> [OBJECTIVE] Can you give every line from the start of the records up to and including the line with "pos(51,124)" as a JSON list of strings, one string per line, with blank lines left out?

— begin ENTRIES —

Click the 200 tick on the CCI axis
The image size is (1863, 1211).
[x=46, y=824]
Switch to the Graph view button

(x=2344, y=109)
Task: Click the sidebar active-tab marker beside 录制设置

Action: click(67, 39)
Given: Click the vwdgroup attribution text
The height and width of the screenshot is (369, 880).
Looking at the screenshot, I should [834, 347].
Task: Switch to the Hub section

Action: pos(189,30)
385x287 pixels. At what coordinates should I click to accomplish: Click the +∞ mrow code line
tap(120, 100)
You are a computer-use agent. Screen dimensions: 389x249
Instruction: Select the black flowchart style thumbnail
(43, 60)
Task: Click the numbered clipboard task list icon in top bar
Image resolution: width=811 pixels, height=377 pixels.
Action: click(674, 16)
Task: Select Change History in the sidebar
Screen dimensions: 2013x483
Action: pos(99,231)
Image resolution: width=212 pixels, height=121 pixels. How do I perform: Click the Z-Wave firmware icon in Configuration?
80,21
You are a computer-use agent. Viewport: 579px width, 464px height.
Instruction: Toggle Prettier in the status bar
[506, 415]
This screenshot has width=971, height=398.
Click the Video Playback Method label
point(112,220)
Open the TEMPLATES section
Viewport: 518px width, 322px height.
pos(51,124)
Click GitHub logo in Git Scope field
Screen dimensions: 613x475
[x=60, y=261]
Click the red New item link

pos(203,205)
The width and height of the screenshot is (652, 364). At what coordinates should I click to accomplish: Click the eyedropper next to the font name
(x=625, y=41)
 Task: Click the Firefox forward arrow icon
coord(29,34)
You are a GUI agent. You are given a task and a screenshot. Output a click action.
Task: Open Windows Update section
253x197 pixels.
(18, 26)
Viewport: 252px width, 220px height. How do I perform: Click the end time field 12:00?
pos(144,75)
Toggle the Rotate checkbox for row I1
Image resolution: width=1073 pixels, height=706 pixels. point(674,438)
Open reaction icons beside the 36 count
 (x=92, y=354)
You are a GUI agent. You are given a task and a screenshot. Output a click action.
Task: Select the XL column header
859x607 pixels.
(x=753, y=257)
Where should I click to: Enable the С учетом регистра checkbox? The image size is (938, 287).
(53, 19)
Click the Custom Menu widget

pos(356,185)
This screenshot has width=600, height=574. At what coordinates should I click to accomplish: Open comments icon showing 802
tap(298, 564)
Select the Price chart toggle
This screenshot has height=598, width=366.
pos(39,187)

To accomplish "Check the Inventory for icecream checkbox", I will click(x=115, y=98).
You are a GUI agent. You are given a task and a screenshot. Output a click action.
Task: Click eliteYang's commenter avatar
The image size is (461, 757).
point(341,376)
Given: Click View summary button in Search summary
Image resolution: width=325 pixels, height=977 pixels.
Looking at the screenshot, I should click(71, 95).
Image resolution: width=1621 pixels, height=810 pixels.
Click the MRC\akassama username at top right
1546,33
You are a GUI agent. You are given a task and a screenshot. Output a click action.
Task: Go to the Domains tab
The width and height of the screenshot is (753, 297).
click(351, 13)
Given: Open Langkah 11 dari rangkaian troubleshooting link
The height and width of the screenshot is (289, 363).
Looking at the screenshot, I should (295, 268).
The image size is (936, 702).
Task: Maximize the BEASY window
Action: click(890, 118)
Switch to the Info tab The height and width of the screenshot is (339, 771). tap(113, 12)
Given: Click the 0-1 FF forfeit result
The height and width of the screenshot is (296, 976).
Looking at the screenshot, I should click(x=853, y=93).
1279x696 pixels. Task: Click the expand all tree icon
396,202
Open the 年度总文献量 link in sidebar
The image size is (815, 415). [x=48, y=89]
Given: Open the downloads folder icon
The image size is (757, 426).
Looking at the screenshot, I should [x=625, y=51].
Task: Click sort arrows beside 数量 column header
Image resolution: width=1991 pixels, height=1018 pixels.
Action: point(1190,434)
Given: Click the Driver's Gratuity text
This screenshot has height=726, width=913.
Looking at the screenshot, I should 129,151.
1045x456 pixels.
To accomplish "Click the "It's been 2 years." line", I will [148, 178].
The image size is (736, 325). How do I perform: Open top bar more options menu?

— end ENTRIES —

> [OUTPUT OF THE TASK]
[
  "Click the 200 tick on the CCI axis",
  "The image size is (1863, 1211).",
  "[x=46, y=824]",
  "Switch to the Graph view button",
  "(x=2344, y=109)",
  "Task: Click the sidebar active-tab marker beside 录制设置",
  "Action: click(67, 39)",
  "Given: Click the vwdgroup attribution text",
  "The height and width of the screenshot is (369, 880).",
  "Looking at the screenshot, I should [834, 347].",
  "Task: Switch to the Hub section",
  "Action: pos(189,30)",
  "385x287 pixels. At what coordinates should I click to accomplish: Click the +∞ mrow code line",
  "tap(120, 100)",
  "You are a computer-use agent. Screen dimensions: 389x249",
  "Instruction: Select the black flowchart style thumbnail",
  "(43, 60)",
  "Task: Click the numbered clipboard task list icon in top bar",
  "Image resolution: width=811 pixels, height=377 pixels.",
  "Action: click(674, 16)",
  "Task: Select Change History in the sidebar",
  "Screen dimensions: 2013x483",
  "Action: pos(99,231)",
  "Image resolution: width=212 pixels, height=121 pixels. How do I perform: Click the Z-Wave firmware icon in Configuration?",
  "80,21",
  "You are a computer-use agent. Viewport: 579px width, 464px height.",
  "Instruction: Toggle Prettier in the status bar",
  "[506, 415]",
  "This screenshot has width=971, height=398.",
  "Click the Video Playback Method label",
  "point(112,220)",
  "Open the TEMPLATES section",
  "Viewport: 518px width, 322px height.",
  "pos(51,124)"
]